» Problem description: Can you rewrite the records from the start through the line containing "The height and width of the screenshot is (737, 1073).", inclusive, with "Move tool" replaced by "Brush tool" and nothing else changed?

» Dataset rows:
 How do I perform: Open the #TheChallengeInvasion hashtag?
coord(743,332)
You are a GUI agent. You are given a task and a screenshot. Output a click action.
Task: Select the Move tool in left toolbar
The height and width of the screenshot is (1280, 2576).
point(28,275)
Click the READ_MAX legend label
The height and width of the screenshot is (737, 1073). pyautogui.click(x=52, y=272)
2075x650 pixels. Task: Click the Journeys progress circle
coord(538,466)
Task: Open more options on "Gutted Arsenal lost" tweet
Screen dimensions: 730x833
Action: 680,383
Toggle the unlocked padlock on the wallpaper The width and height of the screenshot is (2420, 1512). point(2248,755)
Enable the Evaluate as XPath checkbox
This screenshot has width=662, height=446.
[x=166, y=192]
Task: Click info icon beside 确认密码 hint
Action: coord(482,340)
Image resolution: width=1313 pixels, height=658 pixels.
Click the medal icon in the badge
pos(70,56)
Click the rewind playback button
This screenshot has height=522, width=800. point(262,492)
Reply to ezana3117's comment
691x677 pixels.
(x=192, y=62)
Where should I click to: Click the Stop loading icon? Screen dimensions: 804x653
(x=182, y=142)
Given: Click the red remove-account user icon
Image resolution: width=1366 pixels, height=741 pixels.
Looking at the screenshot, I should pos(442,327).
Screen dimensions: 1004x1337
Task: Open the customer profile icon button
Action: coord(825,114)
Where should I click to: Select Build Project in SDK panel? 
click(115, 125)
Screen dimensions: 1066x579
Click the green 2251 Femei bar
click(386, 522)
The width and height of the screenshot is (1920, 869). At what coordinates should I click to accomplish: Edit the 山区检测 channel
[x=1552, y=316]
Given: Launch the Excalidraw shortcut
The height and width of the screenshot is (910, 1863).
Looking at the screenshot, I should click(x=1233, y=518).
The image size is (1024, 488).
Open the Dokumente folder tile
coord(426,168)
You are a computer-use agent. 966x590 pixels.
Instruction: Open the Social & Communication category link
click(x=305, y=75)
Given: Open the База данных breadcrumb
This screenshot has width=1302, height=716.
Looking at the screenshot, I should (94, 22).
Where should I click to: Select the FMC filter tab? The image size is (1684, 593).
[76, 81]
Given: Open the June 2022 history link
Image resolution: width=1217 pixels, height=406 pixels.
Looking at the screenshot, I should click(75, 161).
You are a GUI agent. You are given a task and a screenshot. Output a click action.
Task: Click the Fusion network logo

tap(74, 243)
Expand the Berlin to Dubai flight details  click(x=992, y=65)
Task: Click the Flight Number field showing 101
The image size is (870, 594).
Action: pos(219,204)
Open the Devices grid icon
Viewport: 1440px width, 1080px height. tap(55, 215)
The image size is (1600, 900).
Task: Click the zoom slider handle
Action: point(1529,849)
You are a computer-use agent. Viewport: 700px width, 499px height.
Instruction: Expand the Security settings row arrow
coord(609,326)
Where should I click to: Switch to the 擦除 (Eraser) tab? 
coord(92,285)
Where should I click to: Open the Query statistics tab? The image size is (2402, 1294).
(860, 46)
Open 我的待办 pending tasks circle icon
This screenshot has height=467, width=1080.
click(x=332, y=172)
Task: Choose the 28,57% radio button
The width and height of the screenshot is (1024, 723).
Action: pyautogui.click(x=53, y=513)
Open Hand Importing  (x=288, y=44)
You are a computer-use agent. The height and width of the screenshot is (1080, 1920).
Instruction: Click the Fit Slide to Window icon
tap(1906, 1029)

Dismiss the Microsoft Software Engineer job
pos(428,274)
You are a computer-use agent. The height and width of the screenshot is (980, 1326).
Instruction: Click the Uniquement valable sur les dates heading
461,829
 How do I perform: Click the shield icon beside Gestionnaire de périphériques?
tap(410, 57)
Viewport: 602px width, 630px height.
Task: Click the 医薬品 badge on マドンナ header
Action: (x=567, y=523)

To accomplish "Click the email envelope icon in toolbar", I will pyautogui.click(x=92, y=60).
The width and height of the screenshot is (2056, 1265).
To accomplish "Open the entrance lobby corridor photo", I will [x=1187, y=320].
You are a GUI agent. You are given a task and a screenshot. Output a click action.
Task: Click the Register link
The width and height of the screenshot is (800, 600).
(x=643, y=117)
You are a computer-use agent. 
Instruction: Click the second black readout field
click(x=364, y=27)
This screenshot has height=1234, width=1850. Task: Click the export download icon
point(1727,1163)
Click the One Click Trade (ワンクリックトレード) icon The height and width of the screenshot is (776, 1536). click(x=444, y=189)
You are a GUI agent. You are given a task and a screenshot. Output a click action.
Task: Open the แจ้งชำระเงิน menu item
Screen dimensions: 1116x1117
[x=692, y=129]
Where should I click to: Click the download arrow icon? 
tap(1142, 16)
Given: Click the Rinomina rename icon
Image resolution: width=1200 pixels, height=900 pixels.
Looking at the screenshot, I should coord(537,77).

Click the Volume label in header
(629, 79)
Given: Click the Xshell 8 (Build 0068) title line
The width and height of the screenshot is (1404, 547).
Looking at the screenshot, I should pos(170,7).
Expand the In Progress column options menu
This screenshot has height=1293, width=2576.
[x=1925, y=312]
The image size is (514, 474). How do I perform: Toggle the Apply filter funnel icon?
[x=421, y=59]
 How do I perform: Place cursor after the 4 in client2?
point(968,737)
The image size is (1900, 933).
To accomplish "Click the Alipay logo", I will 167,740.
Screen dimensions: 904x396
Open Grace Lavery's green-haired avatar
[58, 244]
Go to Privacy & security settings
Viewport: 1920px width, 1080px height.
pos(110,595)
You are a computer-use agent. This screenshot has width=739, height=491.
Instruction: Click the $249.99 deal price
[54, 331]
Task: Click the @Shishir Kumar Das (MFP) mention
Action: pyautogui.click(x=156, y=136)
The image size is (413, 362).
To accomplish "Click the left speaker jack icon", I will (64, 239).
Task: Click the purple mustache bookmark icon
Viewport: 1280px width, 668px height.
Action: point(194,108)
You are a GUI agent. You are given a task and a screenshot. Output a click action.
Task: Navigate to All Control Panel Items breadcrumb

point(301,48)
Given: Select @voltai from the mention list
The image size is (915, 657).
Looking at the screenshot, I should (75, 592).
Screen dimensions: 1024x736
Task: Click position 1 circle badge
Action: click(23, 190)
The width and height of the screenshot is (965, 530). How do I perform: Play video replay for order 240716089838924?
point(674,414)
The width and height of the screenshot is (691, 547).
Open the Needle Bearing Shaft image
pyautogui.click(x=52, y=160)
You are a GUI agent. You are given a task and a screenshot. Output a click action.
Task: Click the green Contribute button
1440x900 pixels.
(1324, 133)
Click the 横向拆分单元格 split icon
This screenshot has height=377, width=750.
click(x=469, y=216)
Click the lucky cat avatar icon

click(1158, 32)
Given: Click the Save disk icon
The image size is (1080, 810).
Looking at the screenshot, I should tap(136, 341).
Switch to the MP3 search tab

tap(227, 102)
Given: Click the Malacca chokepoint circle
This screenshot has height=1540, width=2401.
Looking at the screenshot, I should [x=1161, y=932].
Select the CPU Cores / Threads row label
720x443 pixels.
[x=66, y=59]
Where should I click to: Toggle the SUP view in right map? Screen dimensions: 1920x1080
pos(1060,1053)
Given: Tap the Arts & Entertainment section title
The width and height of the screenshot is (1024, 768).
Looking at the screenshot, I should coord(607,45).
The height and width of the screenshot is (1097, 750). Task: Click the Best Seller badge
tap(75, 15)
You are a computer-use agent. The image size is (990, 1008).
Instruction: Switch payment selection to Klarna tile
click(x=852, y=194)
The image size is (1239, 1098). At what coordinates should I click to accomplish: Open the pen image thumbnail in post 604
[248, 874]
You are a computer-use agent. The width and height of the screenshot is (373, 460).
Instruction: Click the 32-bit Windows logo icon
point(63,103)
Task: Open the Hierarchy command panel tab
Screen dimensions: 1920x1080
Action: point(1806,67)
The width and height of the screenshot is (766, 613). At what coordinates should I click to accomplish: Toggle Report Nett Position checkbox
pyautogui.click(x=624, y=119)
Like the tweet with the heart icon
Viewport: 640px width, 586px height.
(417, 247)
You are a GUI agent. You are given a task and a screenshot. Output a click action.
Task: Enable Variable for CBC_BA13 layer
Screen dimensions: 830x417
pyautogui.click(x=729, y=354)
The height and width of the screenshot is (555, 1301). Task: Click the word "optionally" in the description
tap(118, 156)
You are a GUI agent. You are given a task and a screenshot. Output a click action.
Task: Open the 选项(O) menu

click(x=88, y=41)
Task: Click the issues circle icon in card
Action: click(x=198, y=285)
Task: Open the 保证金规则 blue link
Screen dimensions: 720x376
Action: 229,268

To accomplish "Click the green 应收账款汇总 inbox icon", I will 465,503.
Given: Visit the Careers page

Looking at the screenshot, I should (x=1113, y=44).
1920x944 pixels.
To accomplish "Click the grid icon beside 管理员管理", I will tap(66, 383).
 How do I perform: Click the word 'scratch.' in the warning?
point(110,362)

» Output of the exercise:
 How do I perform: Open the #TheChallengeInvasion hashtag?
coord(743,332)
You are a GUI agent. You are given a task and a screenshot. Output a click action.
Task: Select the Brush tool in left toolbar
The height and width of the screenshot is (1280, 2576).
point(28,275)
Click the READ_MAX legend label
The height and width of the screenshot is (737, 1073). pyautogui.click(x=52, y=272)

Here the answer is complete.